Clearly very proud of Accenture and its work with clients, O’Reilly shared her vision of the Northeast region and how she is managing it. She emphasized that Accenture operates, “at the intersection of business and technology.” As such, her main goal is bringing innovation to, “harness disruption and change for clients.” The company’s Northeast region is home to one of its several innovation hubs across the country in New York City. She continued that in these hubs, "we bring together all the various pieces, from technology to strategy to some of our most leading edge digital capabilities, all in one place to solve some of our clients’ most daunting complex challenges.”

The Northeast is home to a variety of capabilities that helps Accenture innovate with its clients. The first example is the Fjord Design Studio in New York City, which serves as a place where clients can invent, create and deliver disruptive digital solutions.

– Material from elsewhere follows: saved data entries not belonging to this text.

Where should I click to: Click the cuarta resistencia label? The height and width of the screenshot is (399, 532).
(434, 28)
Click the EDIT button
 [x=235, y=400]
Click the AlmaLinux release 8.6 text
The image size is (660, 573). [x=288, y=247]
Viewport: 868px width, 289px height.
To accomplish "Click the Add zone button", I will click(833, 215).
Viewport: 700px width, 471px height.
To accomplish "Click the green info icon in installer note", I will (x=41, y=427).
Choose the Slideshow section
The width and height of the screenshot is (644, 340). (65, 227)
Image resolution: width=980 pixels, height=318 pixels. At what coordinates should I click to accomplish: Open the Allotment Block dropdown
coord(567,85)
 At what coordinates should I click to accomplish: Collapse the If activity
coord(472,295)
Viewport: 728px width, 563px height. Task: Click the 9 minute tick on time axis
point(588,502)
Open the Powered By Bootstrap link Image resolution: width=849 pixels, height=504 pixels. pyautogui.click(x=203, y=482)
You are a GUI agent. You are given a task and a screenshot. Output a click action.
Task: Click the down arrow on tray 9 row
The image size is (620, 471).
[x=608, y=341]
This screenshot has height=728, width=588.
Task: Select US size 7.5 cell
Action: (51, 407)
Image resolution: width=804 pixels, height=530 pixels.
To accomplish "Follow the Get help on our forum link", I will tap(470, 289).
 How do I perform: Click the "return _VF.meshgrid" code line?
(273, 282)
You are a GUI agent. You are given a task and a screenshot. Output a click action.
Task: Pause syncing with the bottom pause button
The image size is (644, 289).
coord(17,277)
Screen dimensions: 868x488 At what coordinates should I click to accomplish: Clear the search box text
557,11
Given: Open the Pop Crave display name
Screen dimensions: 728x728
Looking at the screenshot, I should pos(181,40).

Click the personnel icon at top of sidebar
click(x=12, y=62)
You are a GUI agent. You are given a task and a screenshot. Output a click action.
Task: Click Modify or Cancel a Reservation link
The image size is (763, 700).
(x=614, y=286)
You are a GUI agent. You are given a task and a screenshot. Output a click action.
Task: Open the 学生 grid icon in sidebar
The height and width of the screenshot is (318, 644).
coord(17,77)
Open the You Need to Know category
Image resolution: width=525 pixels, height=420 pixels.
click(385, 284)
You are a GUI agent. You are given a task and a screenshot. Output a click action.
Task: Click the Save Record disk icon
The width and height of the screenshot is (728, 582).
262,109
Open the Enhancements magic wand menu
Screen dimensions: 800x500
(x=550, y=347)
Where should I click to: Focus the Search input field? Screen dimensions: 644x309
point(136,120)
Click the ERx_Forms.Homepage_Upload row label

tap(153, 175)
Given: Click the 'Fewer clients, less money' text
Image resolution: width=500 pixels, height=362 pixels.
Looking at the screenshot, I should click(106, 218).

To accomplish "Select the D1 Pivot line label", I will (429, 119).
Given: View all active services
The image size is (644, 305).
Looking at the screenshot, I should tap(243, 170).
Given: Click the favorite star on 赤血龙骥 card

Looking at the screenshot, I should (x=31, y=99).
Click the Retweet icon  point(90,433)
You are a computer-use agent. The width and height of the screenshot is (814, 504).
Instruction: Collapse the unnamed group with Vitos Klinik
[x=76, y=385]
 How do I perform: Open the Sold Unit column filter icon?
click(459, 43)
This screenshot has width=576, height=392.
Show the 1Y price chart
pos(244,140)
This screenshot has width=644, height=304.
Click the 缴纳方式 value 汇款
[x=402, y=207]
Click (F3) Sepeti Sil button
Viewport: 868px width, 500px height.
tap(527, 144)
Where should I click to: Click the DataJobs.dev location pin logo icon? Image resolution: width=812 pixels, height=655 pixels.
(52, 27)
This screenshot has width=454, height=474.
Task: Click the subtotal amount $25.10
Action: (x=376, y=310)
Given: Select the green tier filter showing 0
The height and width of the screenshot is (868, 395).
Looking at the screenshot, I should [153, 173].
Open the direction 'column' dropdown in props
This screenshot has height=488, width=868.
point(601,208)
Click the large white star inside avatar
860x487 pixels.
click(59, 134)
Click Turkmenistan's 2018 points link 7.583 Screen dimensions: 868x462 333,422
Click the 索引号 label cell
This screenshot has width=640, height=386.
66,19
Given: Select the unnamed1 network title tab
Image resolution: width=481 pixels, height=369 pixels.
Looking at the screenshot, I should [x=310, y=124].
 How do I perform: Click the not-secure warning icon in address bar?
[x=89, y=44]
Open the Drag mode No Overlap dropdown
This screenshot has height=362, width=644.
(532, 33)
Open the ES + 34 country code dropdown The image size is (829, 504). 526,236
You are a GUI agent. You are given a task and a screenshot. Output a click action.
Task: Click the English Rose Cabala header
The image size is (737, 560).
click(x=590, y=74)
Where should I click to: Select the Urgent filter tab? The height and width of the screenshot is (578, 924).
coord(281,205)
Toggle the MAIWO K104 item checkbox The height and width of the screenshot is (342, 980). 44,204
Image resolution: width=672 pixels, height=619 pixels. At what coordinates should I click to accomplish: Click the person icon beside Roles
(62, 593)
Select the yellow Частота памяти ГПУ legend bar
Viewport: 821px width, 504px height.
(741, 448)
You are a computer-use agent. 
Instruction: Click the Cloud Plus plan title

At the Studio, clients can get hands-on with and apply leading technologies to solve critical business challenges in an innovative workspace equipped with all the tools needed to build and test prototypes in an agile manner. Another example is the Content Studio – also in New York City – which supports new, collaborative models for delivering branded content, and offers clients full multimedia production, including a state-of-the-art TV and video post-production facility.

Views on mentorship
O’Reilly jumped on the opportunity to speak about mentorship, something she was clearly quite passionate about, “both personally and professionally.” She continued, saying, "Mentors are critical because they provide perspective that helps you think differently at any given moment in your journey. Good mentors push you into new areas where you might not see yourself, and provide constructive feedback that you need to hear. They help you become an even better you, whether that’s personally or professionally.” O’Reilly also made it clear that mentorship must be an unconditional relationship and that a mentor must be completely focused on the success of their mentee, because mentorship entails, “stewardship, to leave people better than you found them.”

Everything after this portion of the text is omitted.